When you execute a GROUP BY over a join view, Denodo may be able to push down the GROUP BY under the join view if these conditions are met:

  1. The data of each branch of the join is obtained from different sources.
  2. There is an association established between the two joined views. This association has to be a referential constraint and the condition mapping of the association is an “equals condition” between the fields of the primary key of one view and the fields of the foreign key of the other view.

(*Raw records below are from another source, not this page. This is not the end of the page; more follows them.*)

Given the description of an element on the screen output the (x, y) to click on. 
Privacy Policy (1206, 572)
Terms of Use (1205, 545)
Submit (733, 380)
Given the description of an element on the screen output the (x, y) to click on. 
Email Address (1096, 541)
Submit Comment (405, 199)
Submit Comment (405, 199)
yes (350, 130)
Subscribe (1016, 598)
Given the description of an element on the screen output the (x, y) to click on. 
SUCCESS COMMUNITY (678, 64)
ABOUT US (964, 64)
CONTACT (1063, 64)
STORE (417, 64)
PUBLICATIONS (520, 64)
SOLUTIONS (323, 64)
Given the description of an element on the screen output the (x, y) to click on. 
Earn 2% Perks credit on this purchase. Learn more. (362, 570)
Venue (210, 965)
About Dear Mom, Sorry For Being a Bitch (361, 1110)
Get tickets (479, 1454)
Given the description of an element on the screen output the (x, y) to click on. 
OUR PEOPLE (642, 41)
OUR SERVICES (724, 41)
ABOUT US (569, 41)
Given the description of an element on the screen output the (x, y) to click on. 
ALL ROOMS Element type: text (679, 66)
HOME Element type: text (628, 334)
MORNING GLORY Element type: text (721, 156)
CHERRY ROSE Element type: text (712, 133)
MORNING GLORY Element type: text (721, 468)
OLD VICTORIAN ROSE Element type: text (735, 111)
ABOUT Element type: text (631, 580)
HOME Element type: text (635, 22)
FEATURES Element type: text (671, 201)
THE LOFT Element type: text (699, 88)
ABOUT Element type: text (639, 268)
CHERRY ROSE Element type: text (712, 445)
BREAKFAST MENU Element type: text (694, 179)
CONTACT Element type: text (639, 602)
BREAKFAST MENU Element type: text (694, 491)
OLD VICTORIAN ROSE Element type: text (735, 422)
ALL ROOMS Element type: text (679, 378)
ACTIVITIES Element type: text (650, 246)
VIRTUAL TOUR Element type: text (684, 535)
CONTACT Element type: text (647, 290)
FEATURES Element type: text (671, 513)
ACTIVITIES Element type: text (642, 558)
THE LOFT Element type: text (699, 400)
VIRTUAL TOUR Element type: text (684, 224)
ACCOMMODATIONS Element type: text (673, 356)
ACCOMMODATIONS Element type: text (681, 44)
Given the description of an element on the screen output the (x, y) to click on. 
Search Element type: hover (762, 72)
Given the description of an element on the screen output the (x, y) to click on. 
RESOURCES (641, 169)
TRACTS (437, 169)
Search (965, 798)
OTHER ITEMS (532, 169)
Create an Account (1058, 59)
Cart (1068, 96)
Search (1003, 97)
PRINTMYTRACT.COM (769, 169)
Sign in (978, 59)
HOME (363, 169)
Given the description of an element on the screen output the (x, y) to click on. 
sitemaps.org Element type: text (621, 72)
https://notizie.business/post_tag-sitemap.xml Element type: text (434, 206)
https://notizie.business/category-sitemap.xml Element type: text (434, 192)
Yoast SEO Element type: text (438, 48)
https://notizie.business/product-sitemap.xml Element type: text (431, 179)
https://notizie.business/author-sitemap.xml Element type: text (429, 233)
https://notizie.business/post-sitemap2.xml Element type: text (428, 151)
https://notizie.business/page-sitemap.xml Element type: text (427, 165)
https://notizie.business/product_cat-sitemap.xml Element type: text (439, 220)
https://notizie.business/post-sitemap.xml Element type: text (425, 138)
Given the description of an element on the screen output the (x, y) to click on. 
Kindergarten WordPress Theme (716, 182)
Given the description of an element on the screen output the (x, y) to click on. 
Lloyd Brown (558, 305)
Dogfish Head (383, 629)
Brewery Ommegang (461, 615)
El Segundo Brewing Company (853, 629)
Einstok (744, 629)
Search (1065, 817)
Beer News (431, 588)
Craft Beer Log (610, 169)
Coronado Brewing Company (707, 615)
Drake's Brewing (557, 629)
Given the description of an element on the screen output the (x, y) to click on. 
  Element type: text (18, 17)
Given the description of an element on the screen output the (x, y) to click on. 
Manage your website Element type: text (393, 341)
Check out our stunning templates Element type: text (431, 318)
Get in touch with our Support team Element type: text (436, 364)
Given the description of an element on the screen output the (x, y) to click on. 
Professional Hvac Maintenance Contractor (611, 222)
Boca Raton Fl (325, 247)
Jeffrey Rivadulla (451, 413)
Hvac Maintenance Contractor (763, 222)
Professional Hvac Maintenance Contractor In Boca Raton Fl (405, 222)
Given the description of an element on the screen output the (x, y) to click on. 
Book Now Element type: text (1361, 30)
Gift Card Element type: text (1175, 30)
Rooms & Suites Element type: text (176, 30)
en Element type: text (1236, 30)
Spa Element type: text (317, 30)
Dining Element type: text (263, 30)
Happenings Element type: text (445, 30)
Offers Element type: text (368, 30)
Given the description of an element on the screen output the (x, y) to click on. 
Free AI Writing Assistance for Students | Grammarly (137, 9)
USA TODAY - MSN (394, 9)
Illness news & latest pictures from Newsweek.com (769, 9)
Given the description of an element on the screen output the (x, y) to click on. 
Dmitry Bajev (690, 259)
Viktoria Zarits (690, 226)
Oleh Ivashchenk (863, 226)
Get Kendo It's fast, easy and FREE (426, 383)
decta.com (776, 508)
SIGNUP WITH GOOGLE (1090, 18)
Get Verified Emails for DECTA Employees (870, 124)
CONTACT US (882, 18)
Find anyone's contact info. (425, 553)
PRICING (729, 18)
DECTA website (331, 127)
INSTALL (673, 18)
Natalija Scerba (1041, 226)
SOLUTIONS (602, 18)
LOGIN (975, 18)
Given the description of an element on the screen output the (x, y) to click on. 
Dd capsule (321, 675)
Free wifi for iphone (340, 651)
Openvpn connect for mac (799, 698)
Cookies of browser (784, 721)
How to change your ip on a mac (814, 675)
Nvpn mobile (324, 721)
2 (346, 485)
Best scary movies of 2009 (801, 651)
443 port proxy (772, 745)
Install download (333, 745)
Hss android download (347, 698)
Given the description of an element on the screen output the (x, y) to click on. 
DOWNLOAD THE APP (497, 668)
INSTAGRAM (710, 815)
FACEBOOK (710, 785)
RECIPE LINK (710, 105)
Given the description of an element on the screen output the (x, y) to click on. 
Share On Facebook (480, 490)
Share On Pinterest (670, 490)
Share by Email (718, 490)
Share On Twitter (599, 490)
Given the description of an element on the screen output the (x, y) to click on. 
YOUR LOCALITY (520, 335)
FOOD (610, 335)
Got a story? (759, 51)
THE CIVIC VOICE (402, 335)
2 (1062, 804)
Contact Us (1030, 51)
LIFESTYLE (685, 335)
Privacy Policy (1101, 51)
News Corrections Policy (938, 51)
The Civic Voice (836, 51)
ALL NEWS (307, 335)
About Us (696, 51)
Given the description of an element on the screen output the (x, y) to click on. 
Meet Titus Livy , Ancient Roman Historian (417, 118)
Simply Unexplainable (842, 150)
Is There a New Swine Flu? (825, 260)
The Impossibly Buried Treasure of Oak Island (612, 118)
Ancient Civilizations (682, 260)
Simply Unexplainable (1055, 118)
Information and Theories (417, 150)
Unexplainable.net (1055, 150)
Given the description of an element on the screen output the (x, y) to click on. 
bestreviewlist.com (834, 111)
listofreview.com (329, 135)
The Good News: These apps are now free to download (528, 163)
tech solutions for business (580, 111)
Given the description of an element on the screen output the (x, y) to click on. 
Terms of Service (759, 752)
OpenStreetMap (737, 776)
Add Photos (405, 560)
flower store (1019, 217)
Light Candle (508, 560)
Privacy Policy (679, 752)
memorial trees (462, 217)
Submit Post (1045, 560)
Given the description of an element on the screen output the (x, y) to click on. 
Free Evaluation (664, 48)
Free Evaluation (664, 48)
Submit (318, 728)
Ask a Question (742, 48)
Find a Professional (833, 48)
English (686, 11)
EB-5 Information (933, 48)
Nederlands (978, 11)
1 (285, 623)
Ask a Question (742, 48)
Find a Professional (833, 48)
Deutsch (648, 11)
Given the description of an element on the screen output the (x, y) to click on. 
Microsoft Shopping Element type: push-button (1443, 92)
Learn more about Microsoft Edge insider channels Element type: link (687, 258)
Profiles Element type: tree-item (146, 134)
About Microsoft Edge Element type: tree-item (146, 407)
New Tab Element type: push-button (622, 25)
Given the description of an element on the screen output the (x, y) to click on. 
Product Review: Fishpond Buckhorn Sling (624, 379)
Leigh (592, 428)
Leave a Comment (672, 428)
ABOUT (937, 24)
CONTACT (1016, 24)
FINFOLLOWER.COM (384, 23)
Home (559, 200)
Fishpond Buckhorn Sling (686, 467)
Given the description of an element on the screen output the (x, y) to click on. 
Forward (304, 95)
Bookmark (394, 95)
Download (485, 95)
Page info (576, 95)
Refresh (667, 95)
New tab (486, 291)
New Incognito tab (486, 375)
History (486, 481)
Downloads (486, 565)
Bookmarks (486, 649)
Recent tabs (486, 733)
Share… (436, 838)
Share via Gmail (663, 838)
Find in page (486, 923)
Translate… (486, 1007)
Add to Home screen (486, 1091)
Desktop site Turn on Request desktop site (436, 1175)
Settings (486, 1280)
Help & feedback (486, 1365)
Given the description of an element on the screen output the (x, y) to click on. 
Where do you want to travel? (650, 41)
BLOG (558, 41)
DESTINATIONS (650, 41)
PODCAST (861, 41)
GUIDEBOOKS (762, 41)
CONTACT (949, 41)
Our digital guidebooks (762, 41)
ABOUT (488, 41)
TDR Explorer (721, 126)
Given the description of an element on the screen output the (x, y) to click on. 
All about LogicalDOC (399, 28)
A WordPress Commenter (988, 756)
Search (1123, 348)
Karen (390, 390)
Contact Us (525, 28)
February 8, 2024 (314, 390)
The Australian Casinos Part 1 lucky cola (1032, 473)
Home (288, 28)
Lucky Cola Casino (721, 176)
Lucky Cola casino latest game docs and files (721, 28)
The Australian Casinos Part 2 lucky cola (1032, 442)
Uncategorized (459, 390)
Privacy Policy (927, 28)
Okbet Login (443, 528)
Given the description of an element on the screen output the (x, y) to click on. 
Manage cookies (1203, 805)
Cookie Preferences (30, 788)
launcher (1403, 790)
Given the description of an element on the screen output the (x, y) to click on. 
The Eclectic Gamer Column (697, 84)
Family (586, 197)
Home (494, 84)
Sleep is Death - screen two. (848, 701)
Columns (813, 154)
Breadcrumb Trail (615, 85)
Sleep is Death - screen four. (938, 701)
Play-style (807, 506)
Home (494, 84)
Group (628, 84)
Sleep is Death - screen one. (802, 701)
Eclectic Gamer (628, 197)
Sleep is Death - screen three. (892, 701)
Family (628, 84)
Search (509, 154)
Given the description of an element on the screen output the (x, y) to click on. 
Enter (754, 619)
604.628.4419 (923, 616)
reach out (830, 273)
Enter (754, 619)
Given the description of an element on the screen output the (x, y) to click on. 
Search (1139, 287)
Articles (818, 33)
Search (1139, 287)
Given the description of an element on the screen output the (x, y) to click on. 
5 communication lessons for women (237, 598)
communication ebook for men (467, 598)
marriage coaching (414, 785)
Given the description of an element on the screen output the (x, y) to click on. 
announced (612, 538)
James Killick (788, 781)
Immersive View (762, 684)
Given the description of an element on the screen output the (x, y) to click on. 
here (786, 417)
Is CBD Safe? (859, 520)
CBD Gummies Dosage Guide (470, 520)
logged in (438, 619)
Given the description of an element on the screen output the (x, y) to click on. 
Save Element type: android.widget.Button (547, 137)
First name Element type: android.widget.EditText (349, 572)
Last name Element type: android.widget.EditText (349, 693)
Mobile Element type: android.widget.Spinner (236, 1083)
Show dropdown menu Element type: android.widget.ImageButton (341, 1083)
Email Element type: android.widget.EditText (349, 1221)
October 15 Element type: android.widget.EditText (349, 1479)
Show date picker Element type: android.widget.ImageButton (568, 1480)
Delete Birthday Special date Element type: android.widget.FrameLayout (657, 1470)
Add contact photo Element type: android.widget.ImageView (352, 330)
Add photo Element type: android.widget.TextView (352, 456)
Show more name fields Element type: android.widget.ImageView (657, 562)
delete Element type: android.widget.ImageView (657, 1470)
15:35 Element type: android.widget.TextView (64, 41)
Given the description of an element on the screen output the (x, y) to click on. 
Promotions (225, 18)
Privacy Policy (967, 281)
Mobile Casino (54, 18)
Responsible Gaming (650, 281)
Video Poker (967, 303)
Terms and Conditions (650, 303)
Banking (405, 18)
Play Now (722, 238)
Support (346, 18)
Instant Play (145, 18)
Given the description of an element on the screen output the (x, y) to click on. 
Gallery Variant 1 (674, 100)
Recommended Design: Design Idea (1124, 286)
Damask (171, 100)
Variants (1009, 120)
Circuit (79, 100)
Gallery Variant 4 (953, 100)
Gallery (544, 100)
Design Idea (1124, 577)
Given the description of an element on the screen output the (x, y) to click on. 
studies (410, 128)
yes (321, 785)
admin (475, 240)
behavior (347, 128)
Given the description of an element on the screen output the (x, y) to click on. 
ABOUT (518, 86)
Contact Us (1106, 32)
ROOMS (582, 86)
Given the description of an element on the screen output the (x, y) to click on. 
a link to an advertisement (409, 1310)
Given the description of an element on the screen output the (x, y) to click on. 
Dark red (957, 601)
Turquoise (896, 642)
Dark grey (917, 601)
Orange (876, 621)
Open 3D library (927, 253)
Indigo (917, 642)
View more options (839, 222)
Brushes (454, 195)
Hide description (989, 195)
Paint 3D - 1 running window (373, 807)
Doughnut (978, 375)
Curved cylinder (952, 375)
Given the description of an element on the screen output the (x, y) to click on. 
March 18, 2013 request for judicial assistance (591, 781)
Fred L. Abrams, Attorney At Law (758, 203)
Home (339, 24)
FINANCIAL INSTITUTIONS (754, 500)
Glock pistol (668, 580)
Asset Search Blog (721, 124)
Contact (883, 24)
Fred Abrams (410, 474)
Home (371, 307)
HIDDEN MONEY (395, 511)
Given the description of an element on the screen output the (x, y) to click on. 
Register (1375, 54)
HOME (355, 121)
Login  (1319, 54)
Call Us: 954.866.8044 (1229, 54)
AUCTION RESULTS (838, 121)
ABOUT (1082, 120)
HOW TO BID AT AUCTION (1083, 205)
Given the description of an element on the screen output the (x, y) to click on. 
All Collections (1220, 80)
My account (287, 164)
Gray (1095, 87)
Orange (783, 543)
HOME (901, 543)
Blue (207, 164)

If these conditions are met, a query like this one:

SELECT p.id, p.name, s.date, SUM(amount)
FROM
    product AS p
INNER JOIN
    sale AS s
ON (p.id = s.product_id)
GROUP BY p.id, p.name, s.date

Will be transformed into this one:

SELECT p.id, p.name, sg.date
FROM
(
    SELECT s.product_id, s.date, SUM(amount) amount
    FROM sale AS s
    GROUP BY s.product_id, s.date) sg
INNER JOIN
    product AS p
ON (p.id = sg.product_id)
)

You can see that the GROUP BY is pushed down below the JOIN. This will allow to push down the GROUP BY operation to the database. This transformation will usually result in a huge reduction in the number of rows that Denodo has to retrieve from the sales view.

To be able to apply this transformation, first you have to create an association between the views sale and product with this configuration:

  • Map the fields sale.product_id with product.product_id.
  • Mark the association as a “Referential constraint” to indicate that there is primary key-foreign key relationship between these views.
  • Mark the end point product as “Principal” (making the sales endpoint as “Dependent”)
  • Set the multiplicity of the sale end point to *, which means that for each product, there are zero, one, or more rows on the sale view with the product_id of that product.

This transformation is specially tailored to business intelligence scenarios where there are usually very big facts tables joined with relatively small dimensions tables.

Important

Virtual DataPort does not enforce referential integrity of the data. That is, that Virtual DataPort does not enforce that each row of the dependent view has a match in the principal view of the association. It is the responsibility of the source to keep this integrity and of the user to define the associations correctly.

If the associations are defined incorrectly, the optimizer could apply the optimization described in this section when it should not be applied.